Beer brewers battle over lost kegs
Both craft beer makers and their corporate counterparts are increasingly concerned about disappearing kegs, which are giving their industry a multimillion-dollar hangover.
The adversarial relationship between large, established beer brewers and their small, "craft" counterparts is as much about the ideology behind the beer as it is about what's in the bottle or cans. It's broadly palatable light lager versus more complex styles, it's embraced familiarity versus constant experimentation, it's sprawling distribution networks versus word of mouth, it's a global marketplace versus local markets.
Then again, sometimes it's just about simple business.
Those broader conflicting concepts tend to inflate just about any squabble between large and small brewers into David-and-Goliath narratives. When small Tennessee brewer Calfkiller got into a tussle with Anheuser-Busch InBev (BUD) over old kegs that Calfkiller says A-B wanted back, Calfkiller took to its Facebook page and tapped out a lengthy screed about how its tiny operation was being bullied by the big, bad brewer.
Though the plan worked and Calfkiller kept all its kegs -- even giving A-B a rare “thank you, Budweiser” from a craft brewer on Facebook (FB) a few days later -- it's a prime example of the kind of beer battles brewers should be avoiding.
Kegs are a touchy subject throughout the beer industry regardless of the size of the brewery sending them out. When kegs leave a brewery's loading dock, they do so as property of a brewery that's basically on loan to the folks taking them. The $20-or-so deposit a buyer puts down on the keg isn't its official value -- which can reach beyond $120 for an empty half-barrel -- but a means of making sure those kegs are returned.
In Anheuser-Busch's case, those kegs have metal stamping on them that clearly marks them as property of Anheuser-Busch InBev and instructs those in possession of them to send them back home through proper channels as quickly as possible. Basically, if a frat decides to eat $20 to give themselves a piece of furniture for a semester or a group of overnight campers doesn't feel up to hauling a keg out of a canyon with them early in the morning, that deposit will go to whoever steps up and returns it.
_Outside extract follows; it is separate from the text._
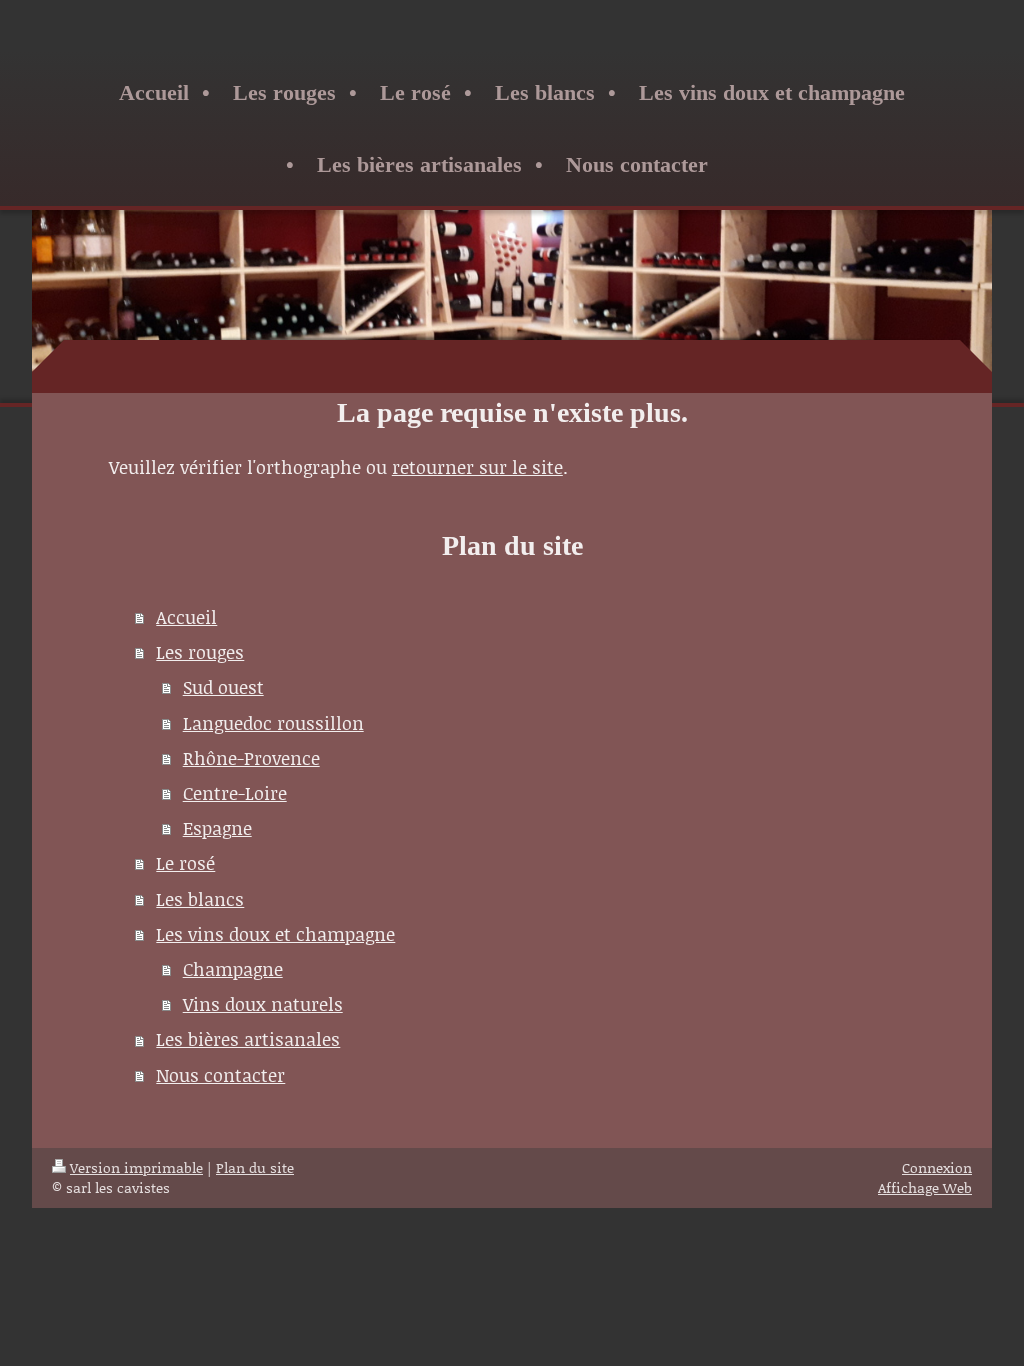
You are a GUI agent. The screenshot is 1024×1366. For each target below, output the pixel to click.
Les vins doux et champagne (275, 934)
Some kegs get lost along the way. They're sold for scrap at $25 to $35 more than their deposit price or have their stamping hammered out or plated over to be sold in the secondary market. With A-B claiming that it doesn't sell kegs, as it did in the Calfkiller case, the brewery is free to come collect any keg that still has a stamp on it and is reported back to an A-B distributor. Though a small brewer may have bought the old kegs in good faith, they basically just received stolen property.
Craft brewers themselves have been on A-B's side of the equation and haven't liked it very much. CNBC discovered that keg thefts are becoming increasingly common, with the Beer Institute reporting that 300,000 kegs a year are stolen, costing breweries $30 million to $50 million. That includes brewers like New Belgium Brewing Co. in Fort Collins, Colo. -- considered the third-largest craft brewer in America behind Sierra Nevada and Samuel Adams brewer Boston Beer Co. (SAM) -- which began using radio frequency devices to keep track of kegs four years ago.